Copy the lines from the one with "You are a computer-use agent. This" up to and including the one with "pos(158,192)", word for word. Leave the pictures out.

::: Data for this task :::

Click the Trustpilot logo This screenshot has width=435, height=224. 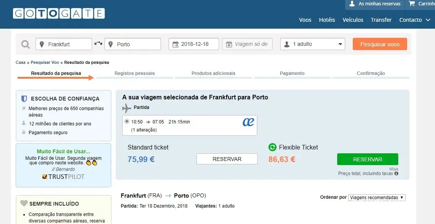pos(63,177)
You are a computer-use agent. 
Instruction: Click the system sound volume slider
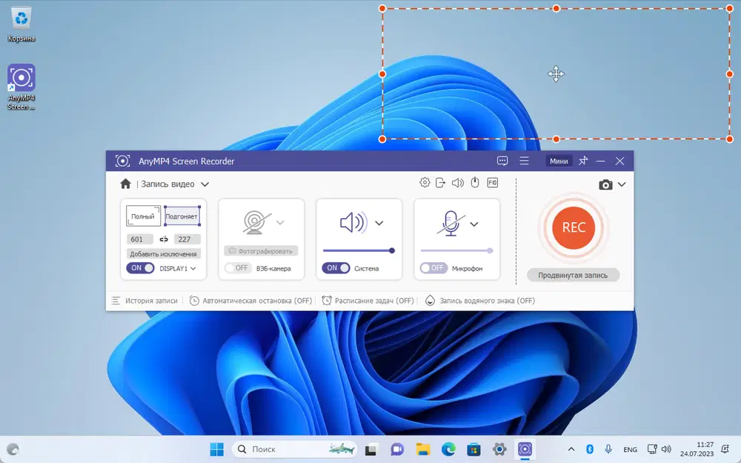point(358,250)
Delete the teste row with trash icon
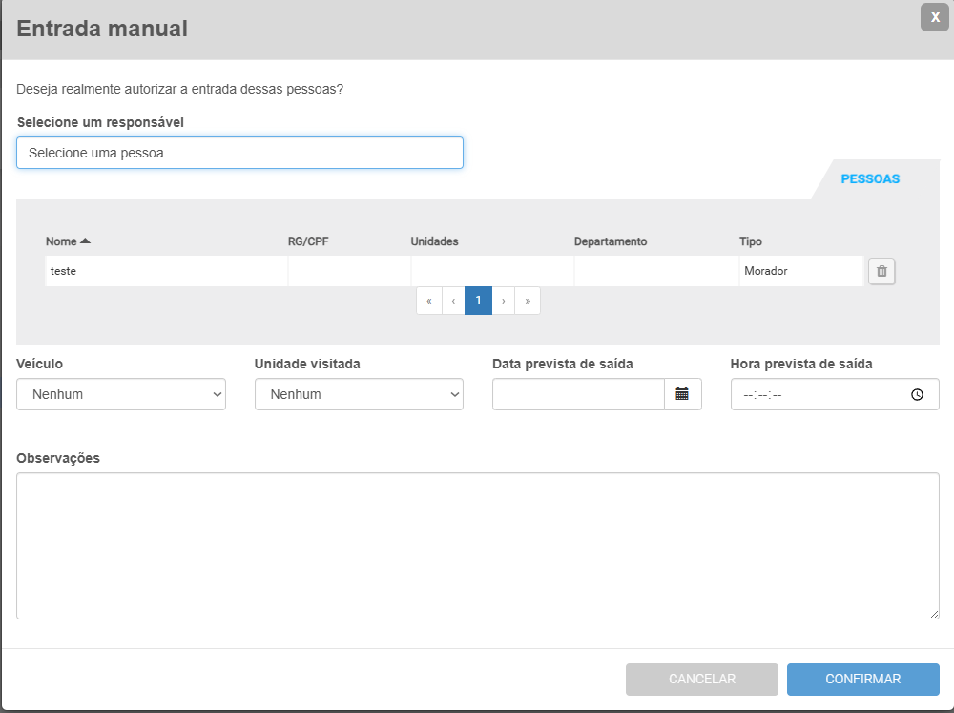Image resolution: width=954 pixels, height=713 pixels. [881, 271]
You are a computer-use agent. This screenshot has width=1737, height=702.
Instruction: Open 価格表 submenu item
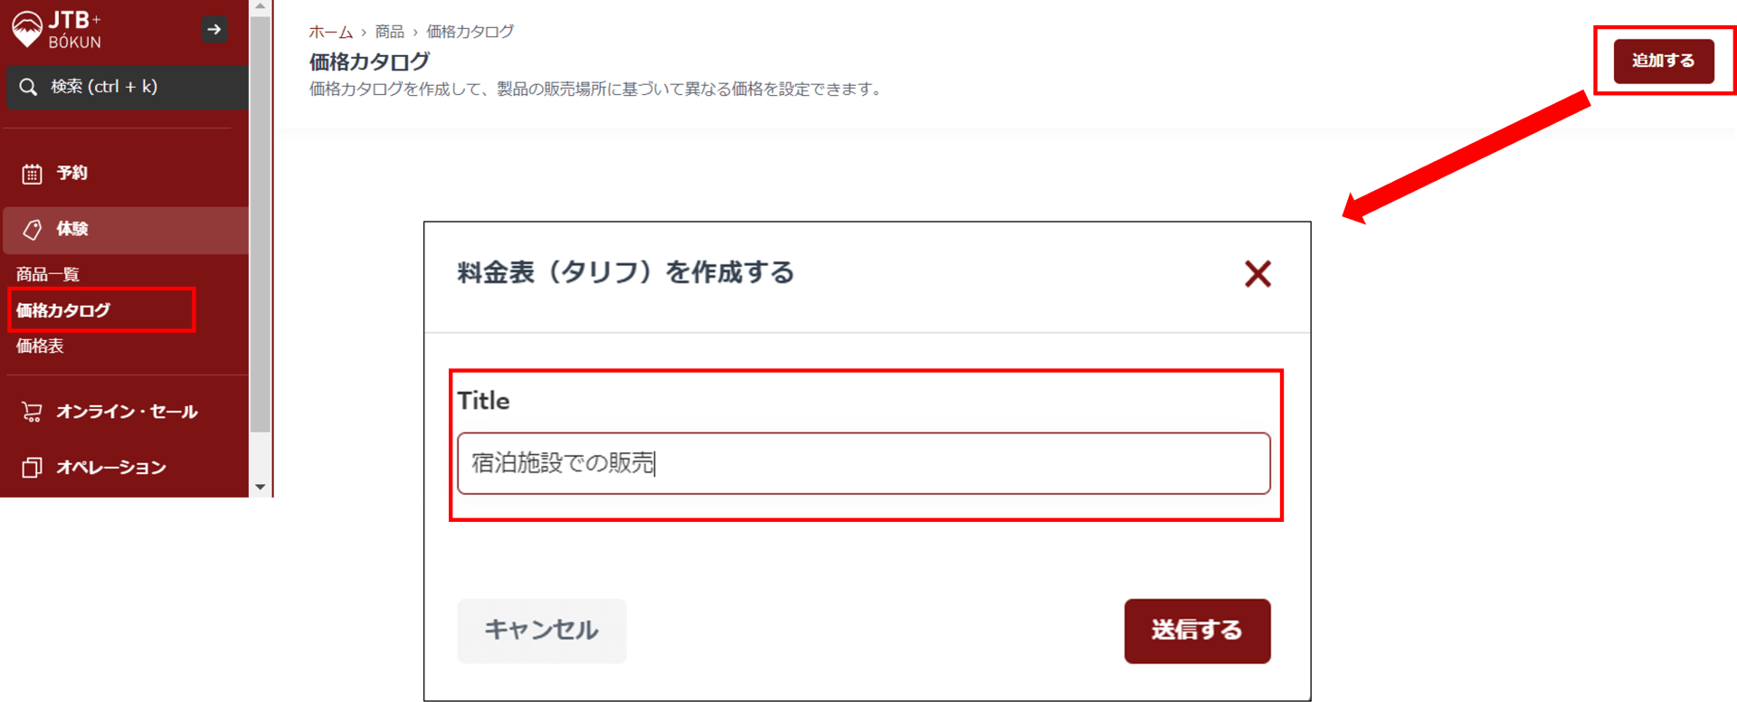click(x=40, y=346)
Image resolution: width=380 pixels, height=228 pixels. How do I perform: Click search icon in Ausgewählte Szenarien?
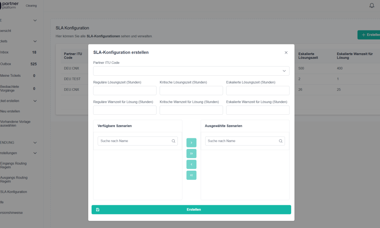[x=281, y=141]
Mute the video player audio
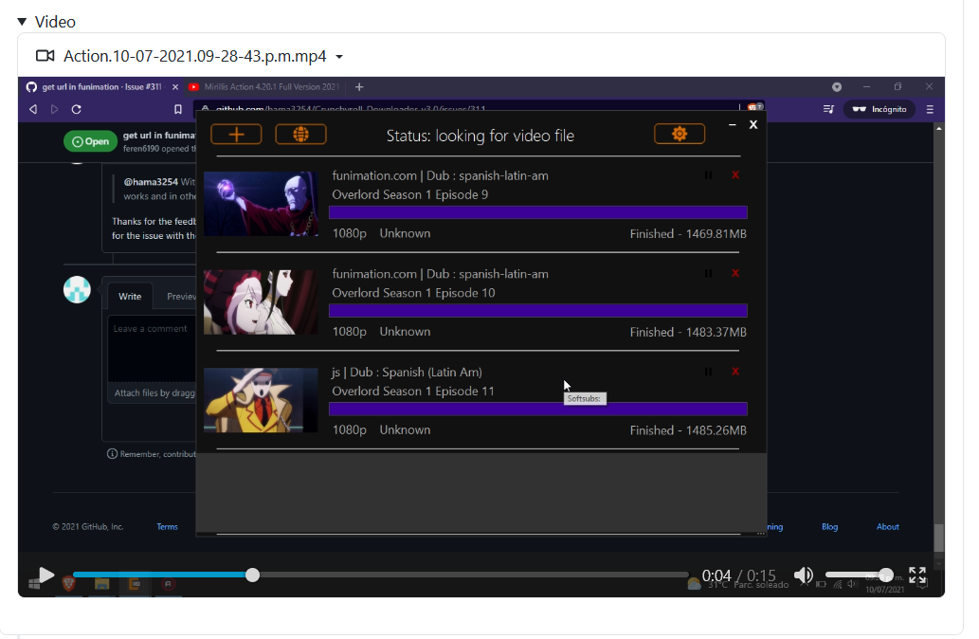Image resolution: width=979 pixels, height=639 pixels. pyautogui.click(x=804, y=575)
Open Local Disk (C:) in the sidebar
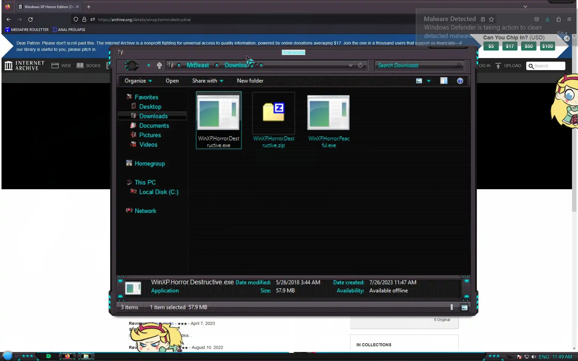 pos(158,192)
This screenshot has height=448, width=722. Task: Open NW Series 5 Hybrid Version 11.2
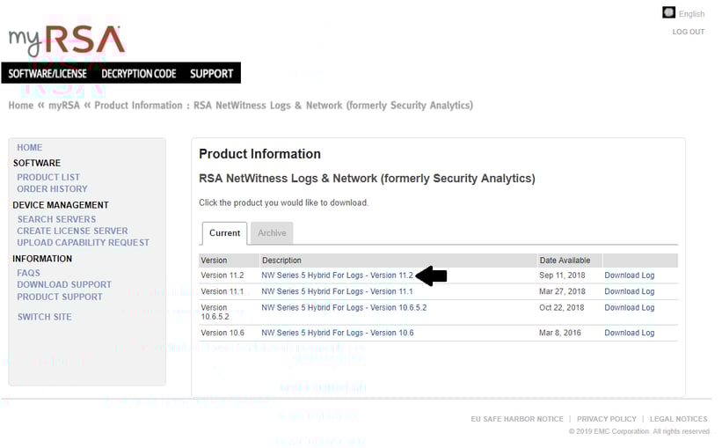(x=337, y=275)
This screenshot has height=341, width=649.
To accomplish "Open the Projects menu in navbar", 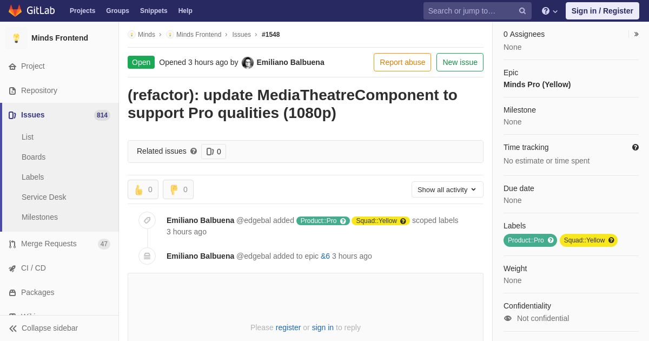I will point(82,11).
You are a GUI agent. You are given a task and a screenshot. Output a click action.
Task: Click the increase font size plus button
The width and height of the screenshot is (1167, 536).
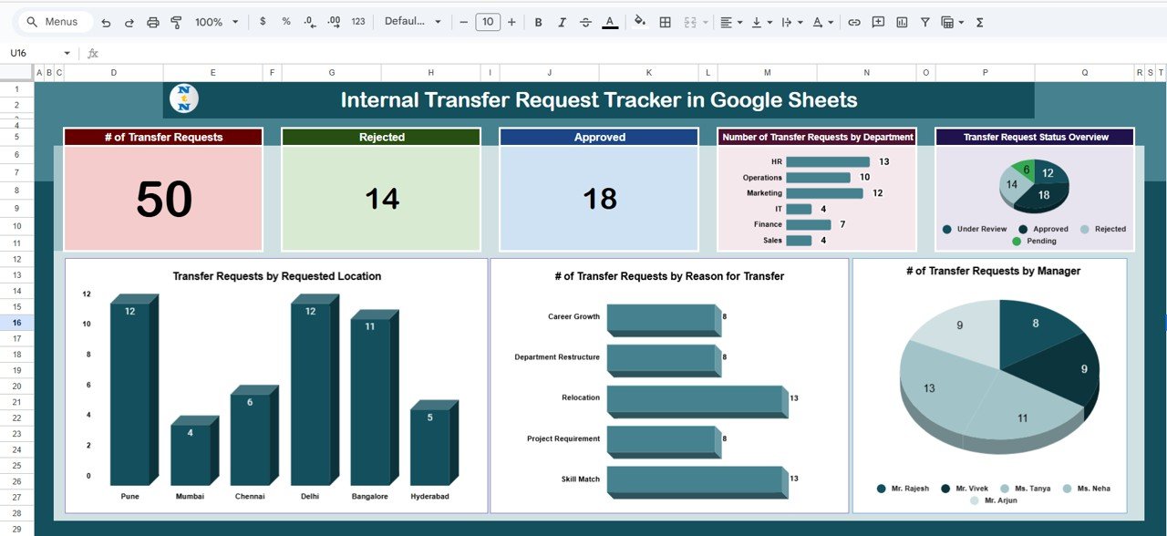click(511, 22)
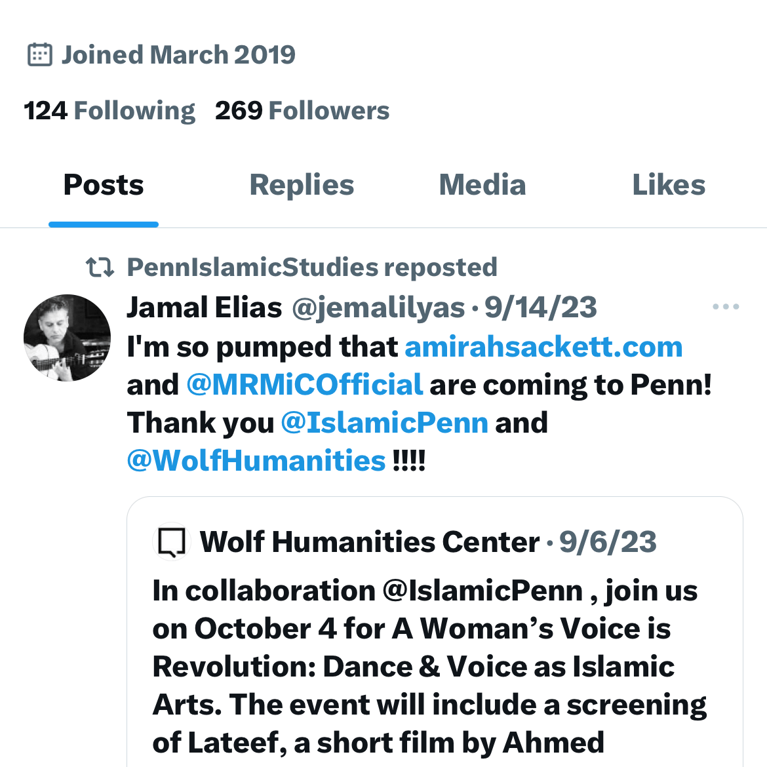Screen dimensions: 767x767
Task: Open the @MRMiCOfficial mention
Action: pyautogui.click(x=305, y=385)
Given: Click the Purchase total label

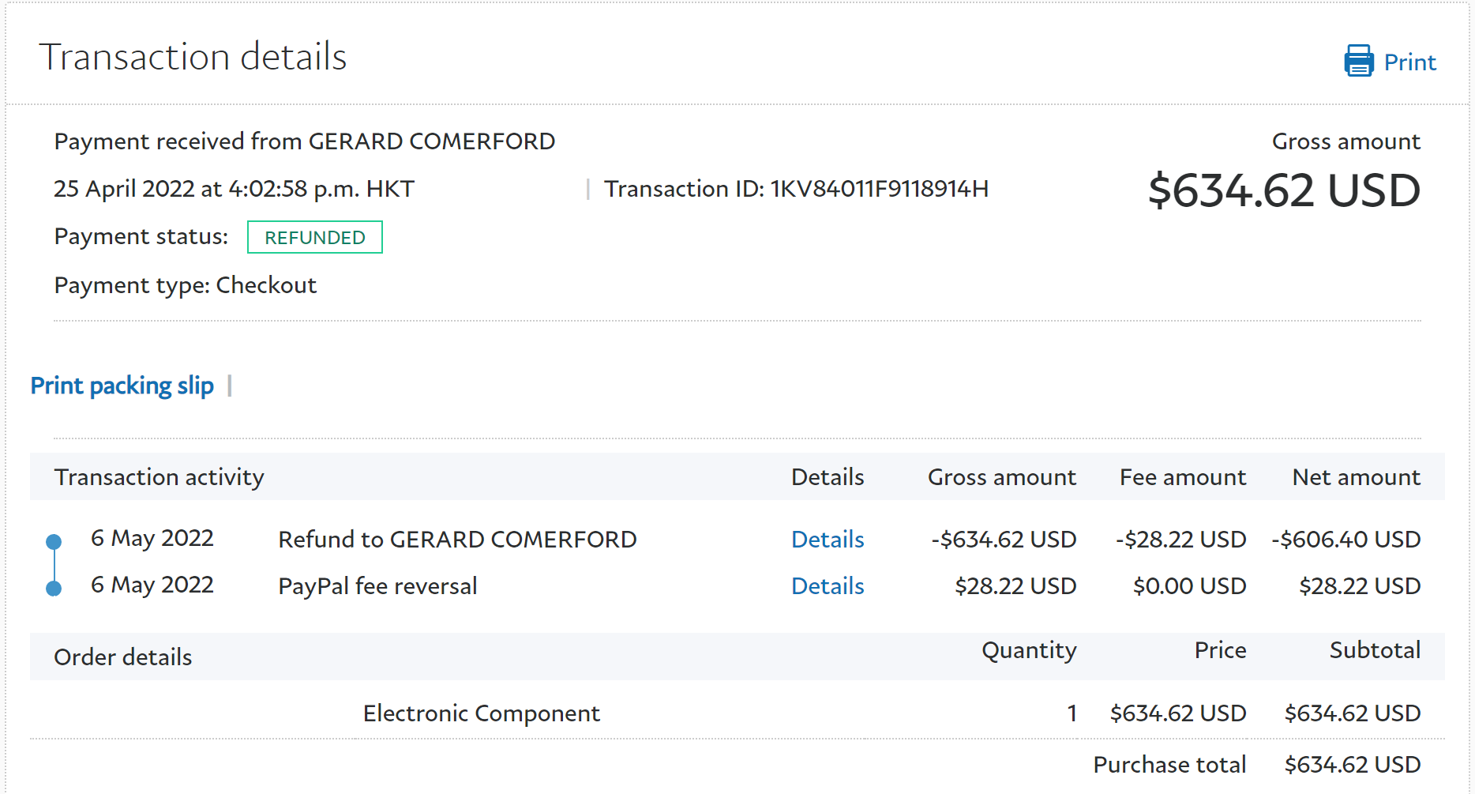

:::

* **The result**:
You are a computer-use agent. This screenshot has width=1737, height=702.
Instruction: Open 価格表 submenu item
click(x=40, y=346)
Image resolution: width=380 pixels, height=228 pixels. How do I perform: Click search icon in Ausgewählte Szenarien?
[x=281, y=141]
Mute the video player audio
Image resolution: width=979 pixels, height=639 pixels. pyautogui.click(x=804, y=575)
Open Local Disk (C:) in the sidebar
 pos(158,192)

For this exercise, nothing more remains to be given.